The task: Look through the entries below. Report each line that has the word "computer" in it.

Records from a data collection:
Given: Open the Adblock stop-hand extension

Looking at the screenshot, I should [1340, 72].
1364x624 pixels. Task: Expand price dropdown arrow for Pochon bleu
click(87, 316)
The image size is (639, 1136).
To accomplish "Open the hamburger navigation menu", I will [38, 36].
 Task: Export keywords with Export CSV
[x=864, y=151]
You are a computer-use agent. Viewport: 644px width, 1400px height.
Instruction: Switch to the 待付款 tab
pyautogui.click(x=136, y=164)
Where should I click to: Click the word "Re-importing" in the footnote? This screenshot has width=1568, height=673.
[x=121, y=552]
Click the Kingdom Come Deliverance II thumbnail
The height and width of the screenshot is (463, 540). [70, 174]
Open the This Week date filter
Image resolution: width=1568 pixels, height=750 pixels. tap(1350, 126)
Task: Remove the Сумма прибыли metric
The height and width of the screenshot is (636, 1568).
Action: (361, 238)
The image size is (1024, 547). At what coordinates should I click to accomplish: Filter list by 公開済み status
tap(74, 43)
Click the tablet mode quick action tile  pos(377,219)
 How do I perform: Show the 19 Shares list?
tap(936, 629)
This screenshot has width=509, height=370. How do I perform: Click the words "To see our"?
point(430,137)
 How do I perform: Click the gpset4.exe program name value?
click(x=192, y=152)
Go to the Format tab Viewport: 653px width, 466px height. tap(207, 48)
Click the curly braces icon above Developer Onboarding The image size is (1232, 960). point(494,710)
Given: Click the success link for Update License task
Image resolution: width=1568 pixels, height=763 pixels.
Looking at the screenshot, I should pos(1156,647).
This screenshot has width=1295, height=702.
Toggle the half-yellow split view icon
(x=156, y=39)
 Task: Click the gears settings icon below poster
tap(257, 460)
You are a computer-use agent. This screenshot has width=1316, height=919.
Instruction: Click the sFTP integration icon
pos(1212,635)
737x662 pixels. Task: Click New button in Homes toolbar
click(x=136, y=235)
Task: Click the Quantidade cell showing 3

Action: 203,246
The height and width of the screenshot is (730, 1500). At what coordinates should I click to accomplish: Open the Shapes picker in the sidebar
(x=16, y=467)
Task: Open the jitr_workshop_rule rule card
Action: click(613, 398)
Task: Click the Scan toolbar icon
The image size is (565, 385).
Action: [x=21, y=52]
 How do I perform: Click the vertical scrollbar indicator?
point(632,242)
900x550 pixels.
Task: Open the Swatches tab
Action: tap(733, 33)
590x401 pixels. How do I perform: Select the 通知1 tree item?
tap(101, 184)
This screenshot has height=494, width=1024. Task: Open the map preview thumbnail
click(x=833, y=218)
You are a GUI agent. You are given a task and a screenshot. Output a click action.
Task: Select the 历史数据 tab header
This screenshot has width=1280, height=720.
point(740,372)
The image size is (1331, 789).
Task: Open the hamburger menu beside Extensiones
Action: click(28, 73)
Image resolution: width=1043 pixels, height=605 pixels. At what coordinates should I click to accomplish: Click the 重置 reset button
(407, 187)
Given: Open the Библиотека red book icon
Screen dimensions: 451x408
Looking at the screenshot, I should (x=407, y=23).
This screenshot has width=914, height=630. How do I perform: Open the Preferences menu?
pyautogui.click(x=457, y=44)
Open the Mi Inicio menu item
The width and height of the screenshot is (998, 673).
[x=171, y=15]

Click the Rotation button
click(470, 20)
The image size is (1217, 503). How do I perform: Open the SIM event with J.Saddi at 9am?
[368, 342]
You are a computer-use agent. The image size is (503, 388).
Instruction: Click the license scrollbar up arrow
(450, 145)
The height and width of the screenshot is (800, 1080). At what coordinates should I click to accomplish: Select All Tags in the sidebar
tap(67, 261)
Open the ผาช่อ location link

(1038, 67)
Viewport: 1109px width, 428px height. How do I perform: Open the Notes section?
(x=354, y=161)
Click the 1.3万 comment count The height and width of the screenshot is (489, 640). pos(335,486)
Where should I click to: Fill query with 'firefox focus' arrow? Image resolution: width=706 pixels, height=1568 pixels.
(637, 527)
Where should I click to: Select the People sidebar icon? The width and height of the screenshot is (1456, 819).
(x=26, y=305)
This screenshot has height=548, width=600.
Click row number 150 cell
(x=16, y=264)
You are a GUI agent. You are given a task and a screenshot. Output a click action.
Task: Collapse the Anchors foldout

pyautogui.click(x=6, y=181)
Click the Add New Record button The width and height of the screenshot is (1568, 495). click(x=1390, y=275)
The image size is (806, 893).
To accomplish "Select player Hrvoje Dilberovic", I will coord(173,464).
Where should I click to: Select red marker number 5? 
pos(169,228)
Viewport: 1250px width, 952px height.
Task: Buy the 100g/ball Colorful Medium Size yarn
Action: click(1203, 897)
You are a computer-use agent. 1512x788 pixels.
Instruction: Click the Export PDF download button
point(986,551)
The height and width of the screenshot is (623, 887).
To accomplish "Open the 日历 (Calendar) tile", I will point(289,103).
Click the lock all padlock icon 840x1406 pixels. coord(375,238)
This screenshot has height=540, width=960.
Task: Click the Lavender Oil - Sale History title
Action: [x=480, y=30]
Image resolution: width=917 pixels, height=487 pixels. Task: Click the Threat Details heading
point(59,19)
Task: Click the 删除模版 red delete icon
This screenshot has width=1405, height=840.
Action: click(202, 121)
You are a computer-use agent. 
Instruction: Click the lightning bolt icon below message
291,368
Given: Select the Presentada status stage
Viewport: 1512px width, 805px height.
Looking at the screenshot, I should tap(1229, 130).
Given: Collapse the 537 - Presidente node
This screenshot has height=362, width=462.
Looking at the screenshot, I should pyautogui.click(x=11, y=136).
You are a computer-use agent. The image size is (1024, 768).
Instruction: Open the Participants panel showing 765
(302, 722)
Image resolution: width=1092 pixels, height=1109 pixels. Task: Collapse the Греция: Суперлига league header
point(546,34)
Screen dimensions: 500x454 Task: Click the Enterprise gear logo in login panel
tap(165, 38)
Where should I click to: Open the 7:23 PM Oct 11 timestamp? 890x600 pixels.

Exercise result:
You are a computer-use agent. Viewport: 644px width, 1400px height.
You are a computer-use agent. This screenshot has width=1316, height=919.
You are a computer-use agent. The image size is (503, 388).
You are a computer-use agent. 1512x788 pixels.
You are a computer-use agent. 
You are a computer-use agent. The image size is (1024, 768).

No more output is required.